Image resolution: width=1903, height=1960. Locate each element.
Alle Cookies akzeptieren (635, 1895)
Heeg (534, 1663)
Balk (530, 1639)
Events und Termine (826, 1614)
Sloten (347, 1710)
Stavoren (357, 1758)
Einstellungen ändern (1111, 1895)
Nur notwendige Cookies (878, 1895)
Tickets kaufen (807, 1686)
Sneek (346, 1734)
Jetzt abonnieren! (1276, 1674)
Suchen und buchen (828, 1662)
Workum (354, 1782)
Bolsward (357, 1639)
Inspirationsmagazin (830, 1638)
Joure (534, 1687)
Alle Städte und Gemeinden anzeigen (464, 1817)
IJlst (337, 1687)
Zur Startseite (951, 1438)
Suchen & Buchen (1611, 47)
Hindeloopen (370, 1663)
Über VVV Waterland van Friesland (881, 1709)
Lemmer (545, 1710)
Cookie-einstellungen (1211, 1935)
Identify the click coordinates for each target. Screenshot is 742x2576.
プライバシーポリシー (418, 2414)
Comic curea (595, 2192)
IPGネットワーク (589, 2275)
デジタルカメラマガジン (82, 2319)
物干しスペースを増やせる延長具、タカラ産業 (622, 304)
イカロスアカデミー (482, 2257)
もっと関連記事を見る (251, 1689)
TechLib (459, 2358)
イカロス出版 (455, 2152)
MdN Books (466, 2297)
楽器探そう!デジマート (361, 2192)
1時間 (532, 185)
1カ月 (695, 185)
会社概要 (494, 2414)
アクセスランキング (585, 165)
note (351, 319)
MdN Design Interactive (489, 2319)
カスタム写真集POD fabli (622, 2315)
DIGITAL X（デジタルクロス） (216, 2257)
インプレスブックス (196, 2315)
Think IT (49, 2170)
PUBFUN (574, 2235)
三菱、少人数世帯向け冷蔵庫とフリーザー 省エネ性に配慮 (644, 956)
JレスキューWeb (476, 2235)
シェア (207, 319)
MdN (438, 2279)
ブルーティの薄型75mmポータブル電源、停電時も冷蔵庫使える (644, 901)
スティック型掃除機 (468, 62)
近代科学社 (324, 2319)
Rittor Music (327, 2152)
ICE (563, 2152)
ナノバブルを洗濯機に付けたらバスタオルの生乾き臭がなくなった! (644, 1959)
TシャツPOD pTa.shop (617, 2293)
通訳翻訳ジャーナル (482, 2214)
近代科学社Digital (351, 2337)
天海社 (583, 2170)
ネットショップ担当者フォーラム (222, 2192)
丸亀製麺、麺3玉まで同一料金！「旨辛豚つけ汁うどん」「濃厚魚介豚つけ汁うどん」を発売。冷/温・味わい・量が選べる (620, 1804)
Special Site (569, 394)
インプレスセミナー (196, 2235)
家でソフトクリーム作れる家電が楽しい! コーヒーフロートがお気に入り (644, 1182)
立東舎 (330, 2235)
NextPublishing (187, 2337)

▸ **Task goal**
If a line in the records contains "Alle", report it.

▸ **Response for this exercise**
Alle Cookies akzeptieren (635, 1895)
Alle Städte und Gemeinden anzeigen (464, 1817)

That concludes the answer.